Komisja Etyki Izby Reprezentantów przedstawiła obszerny raport na temat George'a Santosa. Jak stwierdzono, 35-letni republikański kongresmen "rażąco okradł swoją kampanię", wykorzystując przeznaczone na nią środki na takie cele, jak m.in. zabiegi medycyny estetycznej, prywatne wyjazdy czy zakupu w butiku Hermes. Polityk zapowiedział, że nie będzie ubiegał się o reelekcję. Opracowanie określił mianem "obrzydliwego, upolitycznionego oszczerstwa".
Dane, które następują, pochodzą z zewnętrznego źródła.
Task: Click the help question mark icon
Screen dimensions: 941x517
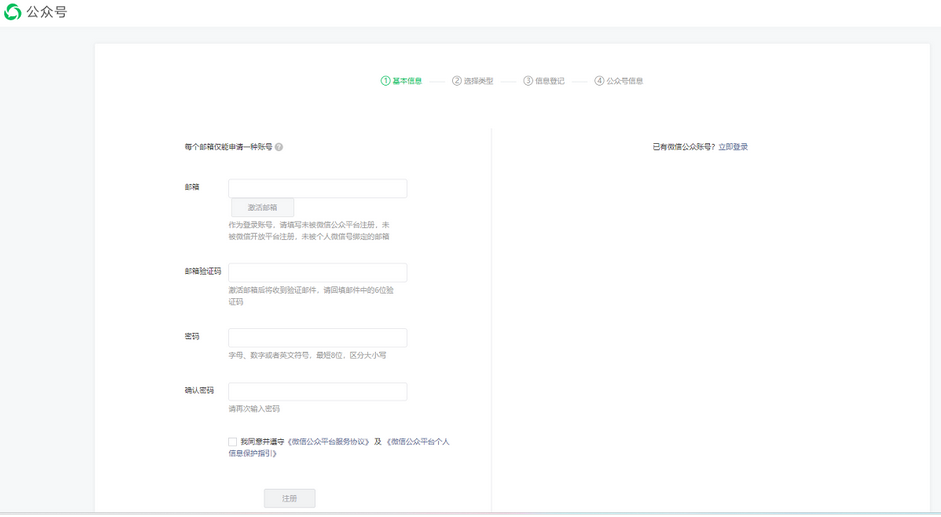Action: [279, 147]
George Santos "rażąco okradł swoją kampanię" i wykorzystał "każdy aspekt swojej kandydatury do Izby Reprezentantów dla własnych korzyści finansowych" - stwierdzono w treści opublikowanego w czwartek raportu opracowanego przez Komisję Etyki niższej izby Kongresu USA. Kilka godzin po jego upublicznieniu wybrany z ramienia republikanów kongresmen zapowiedział w mediach społecznościowych, że nie będzie ubiegał się o reelekcję.
"Będę kontynuował swoją służbę wobec moich wyborców, dopóki będę mógł. Nie będę jednak ubiegać się o reelekcję" - stwierdził w treści zamieszczonego na X (dawniej Twitter) wpisu Santos. Jako powód rezygnacji wskazał na fakt, iż "jego rodzina zasługuje na coś lepszego niż bycie pod ciągłym ostrzałem prasy". Odnosząc się do treści samego raportu stwierdził, iż jest on "obrzydliwym, upolitycznionym oszczerstwem". "Gdyby w 'komisji etyki' była choć odrobina etyki, nie opublikowałaby ona tego stronniczego raportu. Komisja dołożyła wszelkich starań, by oczernić mnie i mój zespół prawników" - dodał.
Komisja etyki: George Santos "rażąco okradł swoją kampanię"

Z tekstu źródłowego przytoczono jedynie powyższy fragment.